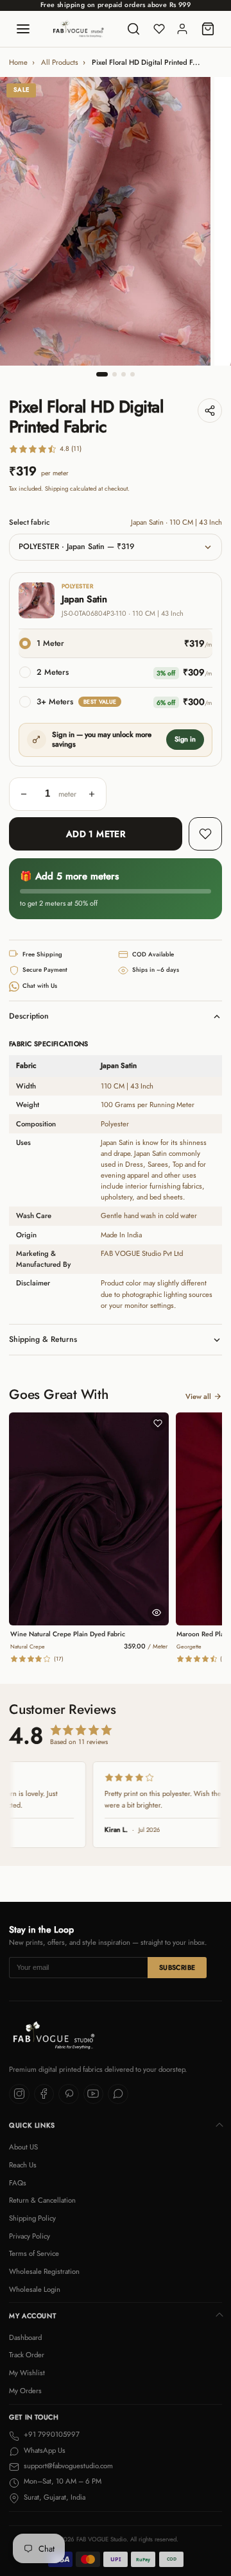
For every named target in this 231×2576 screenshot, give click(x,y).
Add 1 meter (96, 833)
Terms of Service (34, 2253)
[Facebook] (44, 2094)
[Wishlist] (159, 28)
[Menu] (23, 29)
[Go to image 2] (114, 374)
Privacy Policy (29, 2236)
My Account (32, 2316)
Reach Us (23, 2165)
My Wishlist (27, 2373)
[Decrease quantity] (23, 794)
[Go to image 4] (132, 374)
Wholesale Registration (44, 2271)
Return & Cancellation (42, 2200)
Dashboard (25, 2337)
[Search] (133, 29)
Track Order (26, 2355)
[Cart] (208, 29)
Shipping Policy (32, 2218)
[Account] (182, 28)
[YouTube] (93, 2094)
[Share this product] (210, 410)
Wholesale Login (34, 2289)
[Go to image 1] (102, 374)
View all (198, 1396)
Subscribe (177, 1967)
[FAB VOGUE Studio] (78, 29)
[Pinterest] (68, 2094)
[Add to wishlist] (205, 834)
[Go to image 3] (123, 374)
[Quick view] (157, 1613)
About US (23, 2147)
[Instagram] (19, 2094)
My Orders (25, 2390)
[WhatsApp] (118, 2094)
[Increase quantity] (91, 794)
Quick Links (32, 2125)
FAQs (17, 2183)
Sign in (185, 739)
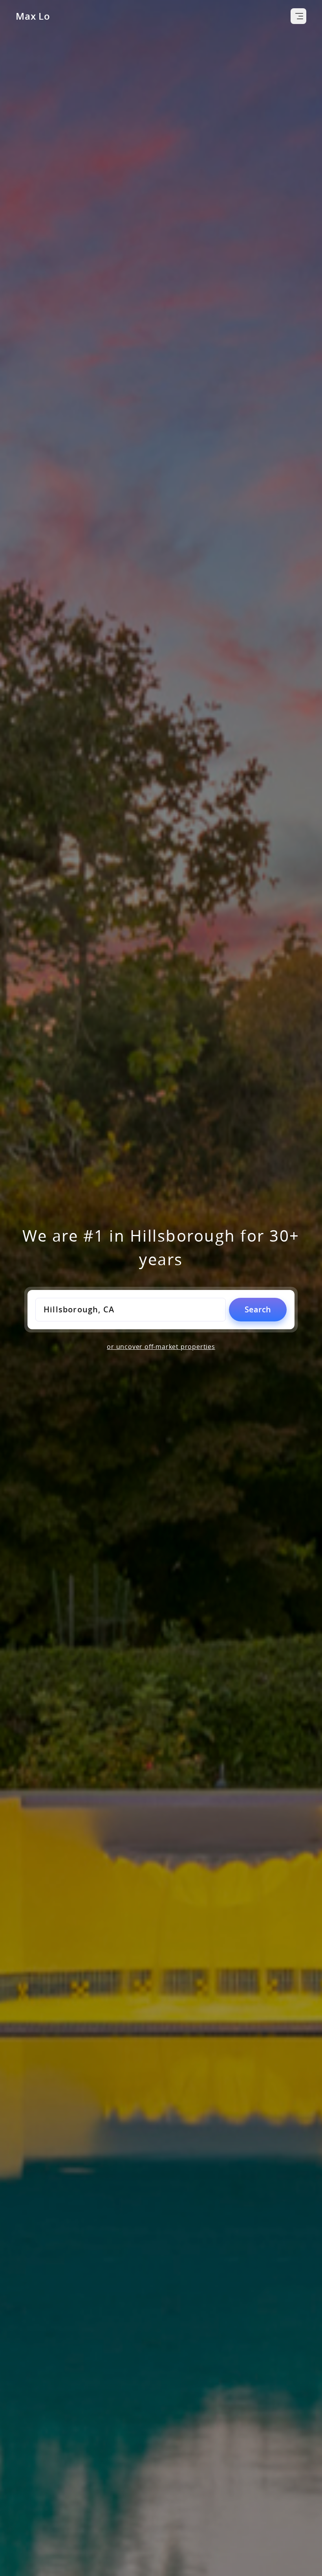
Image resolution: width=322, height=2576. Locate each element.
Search (258, 1309)
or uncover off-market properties (161, 1346)
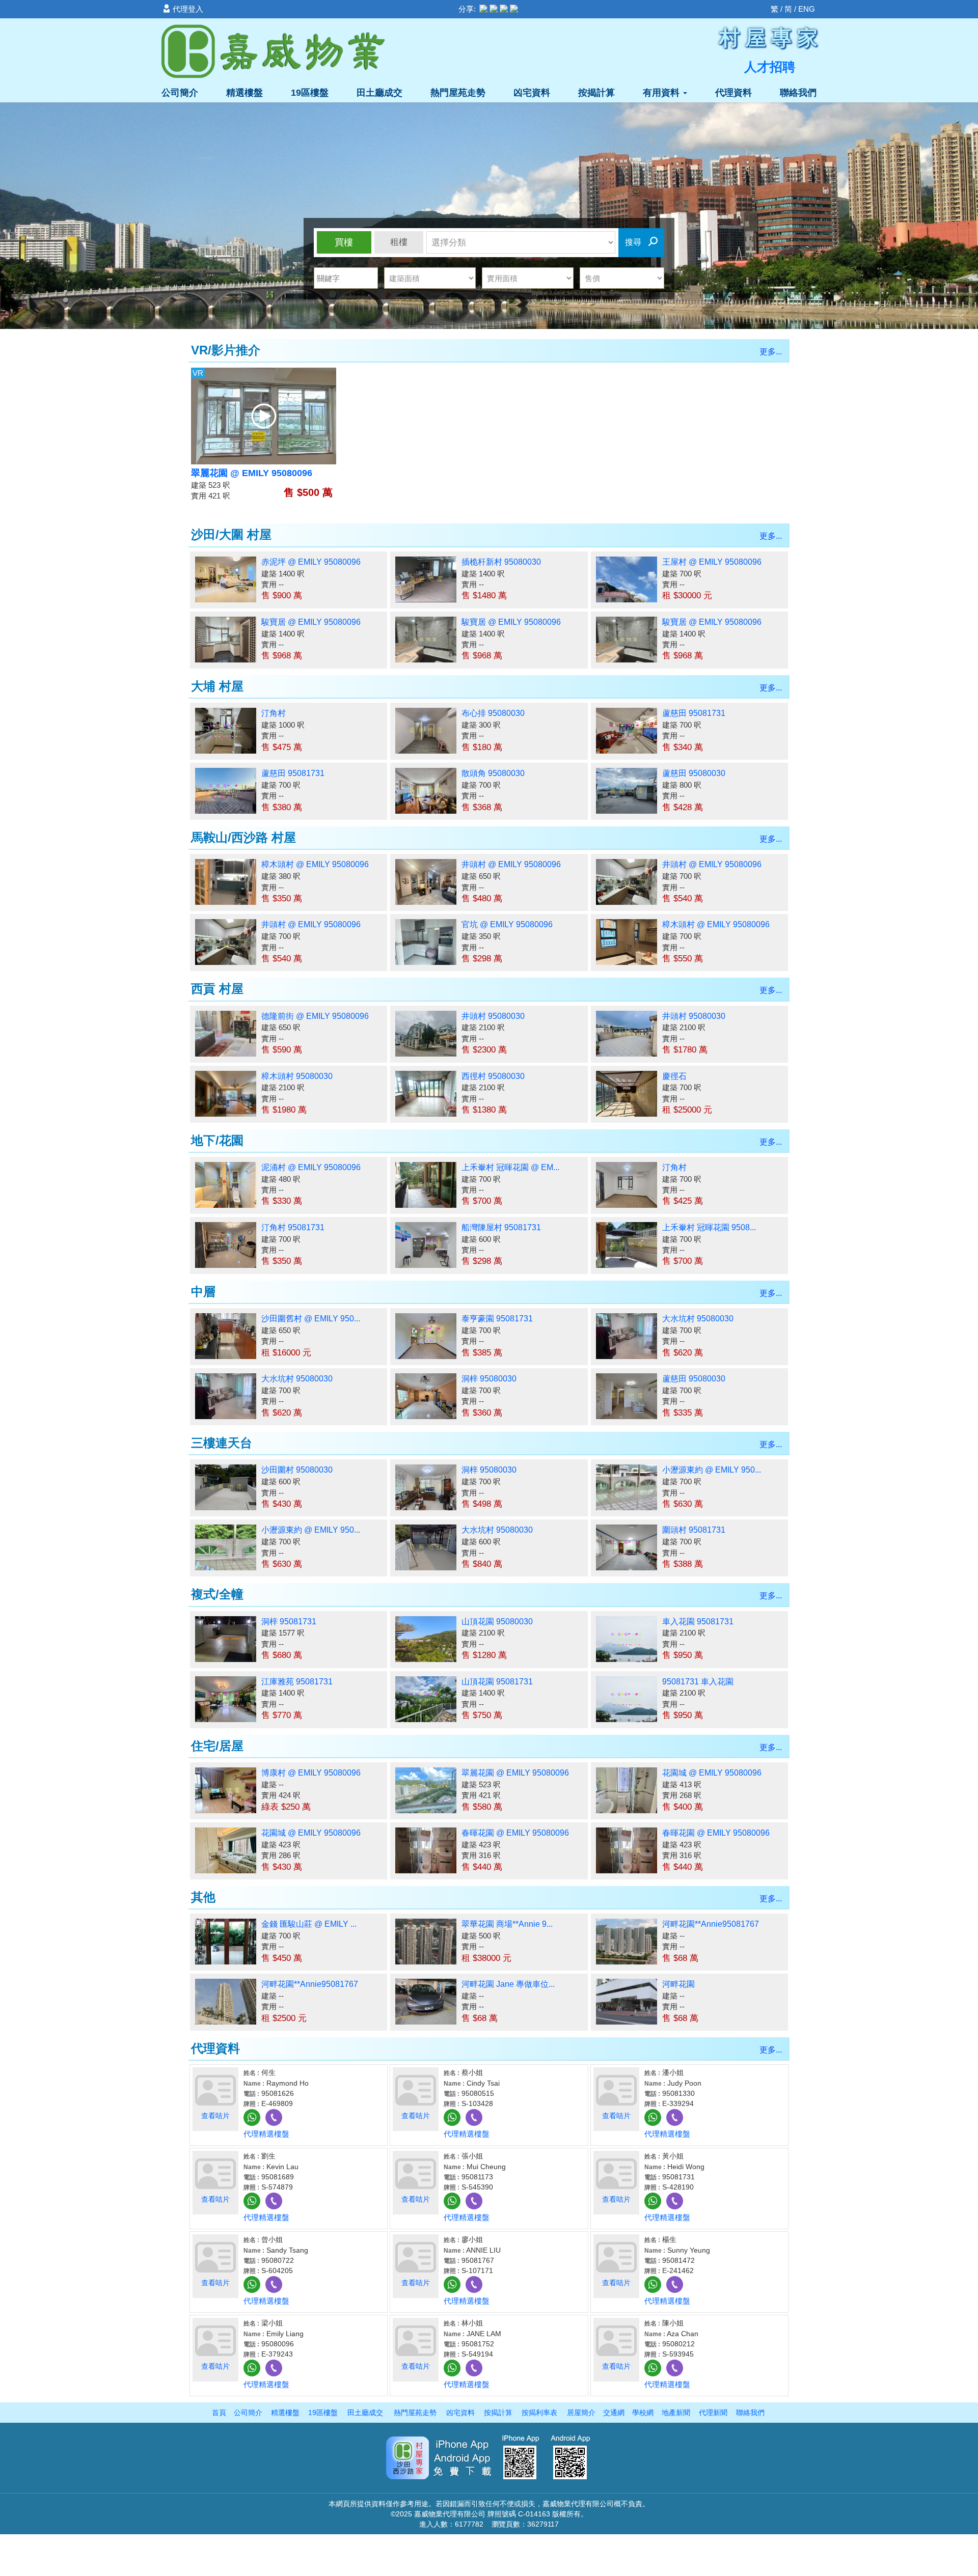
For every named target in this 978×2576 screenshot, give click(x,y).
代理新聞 (713, 2412)
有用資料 (662, 93)
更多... (770, 351)
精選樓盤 (244, 93)
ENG (806, 9)
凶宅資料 (531, 93)
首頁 (219, 2412)
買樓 (344, 242)
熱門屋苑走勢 (457, 93)
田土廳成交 (379, 93)
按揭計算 (596, 93)
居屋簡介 (581, 2412)
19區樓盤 (310, 93)
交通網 (613, 2412)
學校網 (643, 2412)
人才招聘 (769, 67)
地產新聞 (676, 2412)
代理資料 (733, 93)
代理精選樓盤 (266, 2133)
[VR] (263, 415)
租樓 (399, 242)
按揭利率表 (539, 2412)
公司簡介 (179, 93)
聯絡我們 (798, 93)
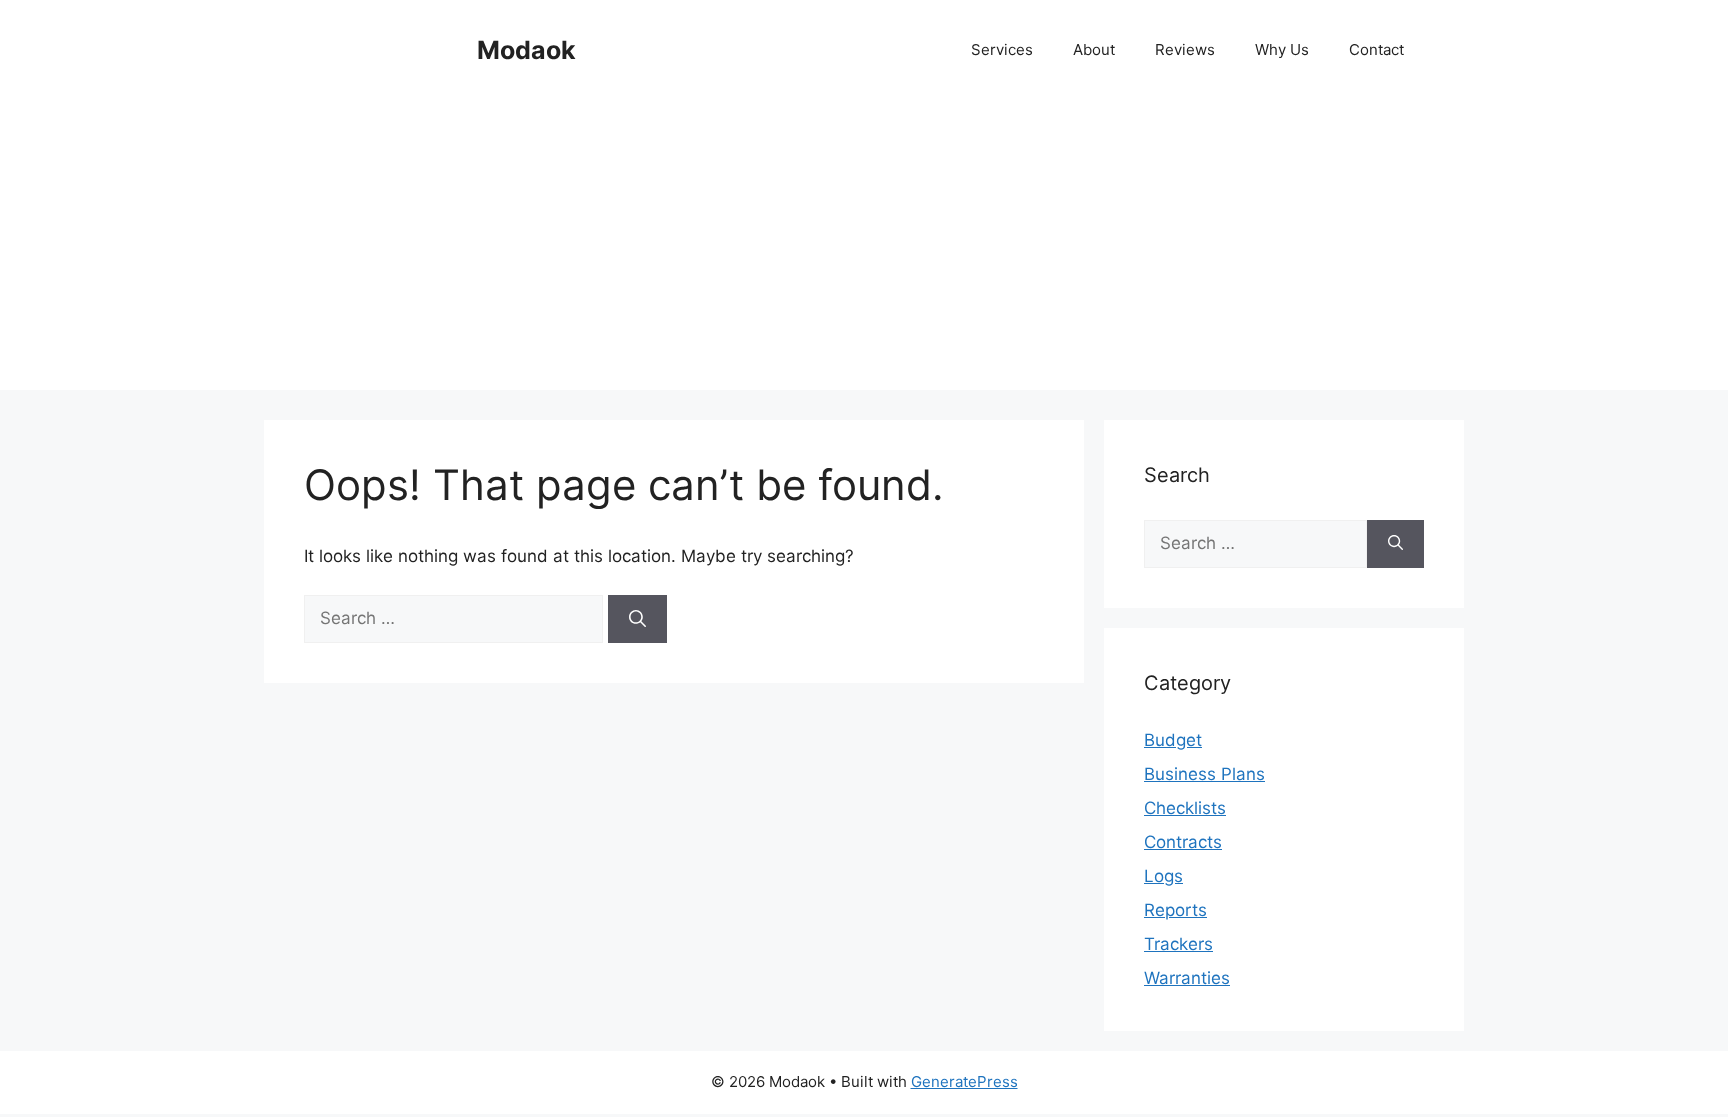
--------------------
> EXERCISE
Images are to be left out when the records above are written out again exactly.

> TASK RESULT
For every named target in this 231×2576 screenshot, give click(x,y).
Add 1 meter (96, 833)
Terms of Service (34, 2253)
[Facebook] (44, 2094)
[Wishlist] (159, 28)
[Menu] (23, 29)
[Go to image 2] (114, 374)
Privacy Policy (29, 2236)
My Account (32, 2316)
Reach Us (23, 2165)
My Wishlist (27, 2373)
[Decrease quantity] (23, 794)
[Go to image 4] (132, 374)
Wholesale Registration (44, 2271)
Return & Cancellation (42, 2200)
Dashboard (25, 2337)
[Search] (133, 29)
Track Order (26, 2355)
[Cart] (208, 29)
Shipping Policy (32, 2218)
[Account] (182, 28)
[YouTube] (93, 2094)
[Share this product] (210, 410)
Wholesale Login (34, 2289)
[Go to image 1] (102, 374)
View all (198, 1396)
Subscribe (177, 1967)
[FAB VOGUE Studio] (78, 29)
[Pinterest] (68, 2094)
[Add to wishlist] (205, 834)
[Go to image 3] (123, 374)
[Quick view] (157, 1613)
About US (23, 2147)
[Instagram] (19, 2094)
My Orders (25, 2390)
[WhatsApp] (118, 2094)
[Increase quantity] (91, 794)
Quick Links (32, 2125)
FAQs (17, 2183)
Sign in (185, 739)
Image resolution: width=322, height=2576. Locate each element.
Search (258, 1309)
or uncover off-market properties (161, 1346)
For every named target in this 978×2576 screenshot, give click(x,y).
代理新聞 (713, 2412)
有用資料 (662, 93)
更多... (770, 351)
精選樓盤 (244, 93)
ENG (806, 9)
凶宅資料 (531, 93)
首頁 (219, 2412)
買樓 (344, 242)
熱門屋苑走勢 (457, 93)
田土廳成交 (379, 93)
按揭計算 (596, 93)
居屋簡介 (581, 2412)
19區樓盤 (310, 93)
交通網 (613, 2412)
學校網 (643, 2412)
人才招聘 (769, 67)
地產新聞 (676, 2412)
代理資料 (733, 93)
代理精選樓盤 (266, 2133)
[VR] (263, 415)
租樓 (399, 242)
按揭利率表 (539, 2412)
公司簡介 (179, 93)
聯絡我們 (798, 93)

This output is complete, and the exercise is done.